Mensagem Psicografada

 
 

 

 

Só por um pouco____________________________________

Só por um pouco de tempo estamos nas proximidades da face deste planeta como observadores dos acontecimentos que se transcorrem com sua humanidade.

Observadores e anotadores, pois nossa posição aqui é a de acompanhar as reações de todos, no geral e, em especial, de alguns que têm posição de destaque.

Apenas observação, e anotar para levar, do coligido, aos que dirigem este orbe, os resultados das últimas providências que para aqui foram determinadas.

Das observações temos concluído que os humanos agem, em seu cotidiano, como se a Terra estivesse sozinha no Universo.

Mais que isso, como se o Universo inteiro fosse só o planeta em que vivem.

Estão, inteiramente, desvinculados da realidade que os cerca.

Têm, na Terra, sua exclusiva modalidade de padrões de vida. Não têm olhos para o infinito, e nem a luz do Sol, que os banha diariamente, tem qualquer outra conotação que a de clarear o dia.

Simplificando, não dão a menor importância para o Universo, para o Sol, para a Lua, e os demais astros.

Comparativamente, seria como habitar uma cidade e ignorar todas as demais que compõem a totalidade pátria.

Realmente, é um comportamento desolador, digno daqueles que não olham ao redor, que se sentem senhores de si, auto suficientes.

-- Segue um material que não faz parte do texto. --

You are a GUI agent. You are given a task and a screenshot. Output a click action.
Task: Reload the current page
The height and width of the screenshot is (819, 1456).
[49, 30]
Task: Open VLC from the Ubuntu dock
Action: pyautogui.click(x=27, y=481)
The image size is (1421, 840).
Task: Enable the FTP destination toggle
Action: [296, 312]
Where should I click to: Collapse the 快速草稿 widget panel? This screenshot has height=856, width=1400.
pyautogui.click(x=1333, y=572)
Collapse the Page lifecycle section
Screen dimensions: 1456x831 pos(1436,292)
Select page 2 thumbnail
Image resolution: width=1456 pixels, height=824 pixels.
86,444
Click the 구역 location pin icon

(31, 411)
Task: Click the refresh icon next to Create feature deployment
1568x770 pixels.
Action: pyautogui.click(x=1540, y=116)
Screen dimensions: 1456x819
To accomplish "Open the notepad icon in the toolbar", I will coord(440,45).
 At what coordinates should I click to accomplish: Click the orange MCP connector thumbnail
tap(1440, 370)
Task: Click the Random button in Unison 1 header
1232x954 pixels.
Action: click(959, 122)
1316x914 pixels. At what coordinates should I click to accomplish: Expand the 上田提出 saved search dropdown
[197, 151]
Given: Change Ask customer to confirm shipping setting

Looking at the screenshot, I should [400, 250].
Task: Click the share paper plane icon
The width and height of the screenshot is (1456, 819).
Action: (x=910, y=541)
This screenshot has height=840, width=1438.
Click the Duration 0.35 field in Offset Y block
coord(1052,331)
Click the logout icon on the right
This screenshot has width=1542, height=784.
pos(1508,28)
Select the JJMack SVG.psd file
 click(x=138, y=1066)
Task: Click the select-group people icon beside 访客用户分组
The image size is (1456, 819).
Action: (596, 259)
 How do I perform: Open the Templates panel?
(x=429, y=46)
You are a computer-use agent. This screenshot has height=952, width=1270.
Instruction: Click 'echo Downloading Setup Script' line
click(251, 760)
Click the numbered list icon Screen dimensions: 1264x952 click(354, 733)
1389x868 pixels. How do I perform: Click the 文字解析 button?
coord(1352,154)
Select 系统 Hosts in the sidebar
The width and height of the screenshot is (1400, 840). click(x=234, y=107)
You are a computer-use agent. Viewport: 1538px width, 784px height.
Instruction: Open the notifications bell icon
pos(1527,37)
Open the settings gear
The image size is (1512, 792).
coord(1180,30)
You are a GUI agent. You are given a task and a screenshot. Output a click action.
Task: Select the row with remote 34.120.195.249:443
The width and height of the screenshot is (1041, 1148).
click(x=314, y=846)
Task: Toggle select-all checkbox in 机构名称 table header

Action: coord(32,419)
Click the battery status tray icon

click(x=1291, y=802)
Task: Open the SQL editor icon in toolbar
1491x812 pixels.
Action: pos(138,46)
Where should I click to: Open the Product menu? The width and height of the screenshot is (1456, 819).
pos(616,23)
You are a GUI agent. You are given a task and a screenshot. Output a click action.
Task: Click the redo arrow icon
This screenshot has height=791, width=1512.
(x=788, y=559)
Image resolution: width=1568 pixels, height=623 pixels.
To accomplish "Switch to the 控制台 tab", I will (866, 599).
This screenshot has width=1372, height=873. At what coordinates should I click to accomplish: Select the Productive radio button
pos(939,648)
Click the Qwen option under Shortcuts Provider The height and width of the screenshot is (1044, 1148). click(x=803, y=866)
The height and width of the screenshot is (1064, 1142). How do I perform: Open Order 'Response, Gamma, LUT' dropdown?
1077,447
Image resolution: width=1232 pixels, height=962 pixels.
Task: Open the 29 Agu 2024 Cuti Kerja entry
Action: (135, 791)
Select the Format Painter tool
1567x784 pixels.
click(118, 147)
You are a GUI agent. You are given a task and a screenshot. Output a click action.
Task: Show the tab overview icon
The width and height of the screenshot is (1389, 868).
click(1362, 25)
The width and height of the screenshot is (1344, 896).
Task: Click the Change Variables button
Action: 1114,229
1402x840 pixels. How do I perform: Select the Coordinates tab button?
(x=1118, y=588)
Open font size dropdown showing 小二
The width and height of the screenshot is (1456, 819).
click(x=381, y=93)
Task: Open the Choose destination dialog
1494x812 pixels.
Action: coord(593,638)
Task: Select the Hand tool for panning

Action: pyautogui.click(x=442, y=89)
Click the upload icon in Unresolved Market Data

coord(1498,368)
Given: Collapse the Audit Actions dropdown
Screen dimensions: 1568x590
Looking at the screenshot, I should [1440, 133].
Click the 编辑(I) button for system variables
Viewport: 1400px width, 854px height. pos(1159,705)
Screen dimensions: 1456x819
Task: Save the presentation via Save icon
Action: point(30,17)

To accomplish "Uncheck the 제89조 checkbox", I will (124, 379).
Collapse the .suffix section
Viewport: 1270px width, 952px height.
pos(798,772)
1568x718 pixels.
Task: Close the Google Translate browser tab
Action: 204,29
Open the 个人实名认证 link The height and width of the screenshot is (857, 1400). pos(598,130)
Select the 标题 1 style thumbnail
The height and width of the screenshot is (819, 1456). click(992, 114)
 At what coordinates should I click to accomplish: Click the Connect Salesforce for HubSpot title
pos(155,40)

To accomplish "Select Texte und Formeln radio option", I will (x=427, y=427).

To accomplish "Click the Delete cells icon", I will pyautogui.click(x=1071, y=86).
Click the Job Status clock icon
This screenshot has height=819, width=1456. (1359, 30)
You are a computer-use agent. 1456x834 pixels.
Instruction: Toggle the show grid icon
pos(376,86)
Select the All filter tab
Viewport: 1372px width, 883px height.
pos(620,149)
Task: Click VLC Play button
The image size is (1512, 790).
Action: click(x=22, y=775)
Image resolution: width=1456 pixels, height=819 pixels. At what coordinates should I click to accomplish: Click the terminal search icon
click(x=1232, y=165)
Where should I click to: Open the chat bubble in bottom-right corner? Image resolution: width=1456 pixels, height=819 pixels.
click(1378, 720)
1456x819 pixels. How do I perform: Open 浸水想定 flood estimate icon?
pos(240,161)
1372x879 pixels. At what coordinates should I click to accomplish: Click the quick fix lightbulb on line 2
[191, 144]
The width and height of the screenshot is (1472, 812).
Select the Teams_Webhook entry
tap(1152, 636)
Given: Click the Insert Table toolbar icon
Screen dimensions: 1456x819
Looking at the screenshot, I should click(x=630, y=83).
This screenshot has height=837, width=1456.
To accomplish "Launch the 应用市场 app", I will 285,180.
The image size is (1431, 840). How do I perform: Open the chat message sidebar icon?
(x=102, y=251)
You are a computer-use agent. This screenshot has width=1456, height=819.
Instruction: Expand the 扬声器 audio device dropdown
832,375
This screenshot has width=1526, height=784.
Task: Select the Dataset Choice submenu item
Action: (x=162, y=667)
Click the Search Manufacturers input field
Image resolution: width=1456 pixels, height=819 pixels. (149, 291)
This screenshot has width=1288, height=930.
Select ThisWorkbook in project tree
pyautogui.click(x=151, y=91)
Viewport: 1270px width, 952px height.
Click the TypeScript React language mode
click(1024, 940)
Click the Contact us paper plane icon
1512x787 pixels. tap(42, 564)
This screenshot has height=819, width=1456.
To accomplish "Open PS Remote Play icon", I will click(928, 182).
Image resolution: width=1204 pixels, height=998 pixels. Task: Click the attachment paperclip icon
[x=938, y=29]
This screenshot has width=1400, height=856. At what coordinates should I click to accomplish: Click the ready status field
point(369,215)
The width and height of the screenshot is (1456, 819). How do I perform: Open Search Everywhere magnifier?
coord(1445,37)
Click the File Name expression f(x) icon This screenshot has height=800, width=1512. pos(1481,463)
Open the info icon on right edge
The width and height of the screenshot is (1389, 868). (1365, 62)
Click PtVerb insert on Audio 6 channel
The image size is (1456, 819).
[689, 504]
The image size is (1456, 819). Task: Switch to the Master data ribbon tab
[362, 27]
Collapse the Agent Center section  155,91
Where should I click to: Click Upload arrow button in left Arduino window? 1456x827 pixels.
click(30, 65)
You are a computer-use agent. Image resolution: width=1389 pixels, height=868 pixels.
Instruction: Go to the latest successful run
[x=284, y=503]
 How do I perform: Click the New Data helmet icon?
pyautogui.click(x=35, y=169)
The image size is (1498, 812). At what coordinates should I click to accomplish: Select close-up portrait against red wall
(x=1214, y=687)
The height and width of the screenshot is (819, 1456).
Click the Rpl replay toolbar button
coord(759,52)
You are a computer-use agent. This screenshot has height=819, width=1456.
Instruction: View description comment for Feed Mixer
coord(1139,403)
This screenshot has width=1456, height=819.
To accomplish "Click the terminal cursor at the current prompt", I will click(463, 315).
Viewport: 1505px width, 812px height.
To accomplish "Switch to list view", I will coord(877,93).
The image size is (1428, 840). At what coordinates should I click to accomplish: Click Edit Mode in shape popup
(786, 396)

Observem: até mesmo os que são chamados de indígenas dão valor, e devotam respeito, para com a natureza, considerando, como parte desta, tudo o que vêm no céu – seja o Sol, a Lua, as Estrelas, as nuvens, os trovões, enfim, tudo isso para eles possui sentido e motivação a ser respeitada.

Entretanto, o “grandioso” homem urbano, (civilizado ?) não alimenta qualquer vínculo ou devota respeito até para com a água que lhe é a substância magna para a manutenção de sua vida.

Por um tempo, então, estaremos aqui fazendo essas verificações e anotando o desperdício que se instalou na chamada sociedade moderna, mesmo em detrimento de povos marginalizados.

Gente, atentem para os pratos da balança social. Atentem e vejam como aquele que detém a miséria está em ignominioso desnível comparado ao que apóia os povos bem posicionados na escala das convenções sociais.

Atentem para isso, porque só por um tempo estaremos aqui, anotando, observando.

Depois, quando se findar nossa missão, regressaremos às nossas reais posições existenciais, e se abrirão os portões por onde invadirão as vagas higienizadoras desta face que já se envergonha de seus habitantes.

Não somos justiceiros, como possam pensar. A justiça, como vocês a chamam, é proveniente de suas próprias consciências que, antes de encarnarem, vocês mesmos decidiram que assim seria se, após determinado tempo, não conseguissem suplantar seus instintos dominadores.

Atentem para os pratos da balança social e creiam que nenhum povo espolia outro sem que, num certo momento cósmico, forças justiceiras se voltem contra o agressor.

Atentem, ainda, para a história dos povos que, embora opulentos e poderosos, um dia foi varrido da face da Terra e seus vestígios, hoje, são escombros conservados como marcos históricos. Marcos que, entretanto, não demovem os poderosos de agora de seus nefastos planos de dominação.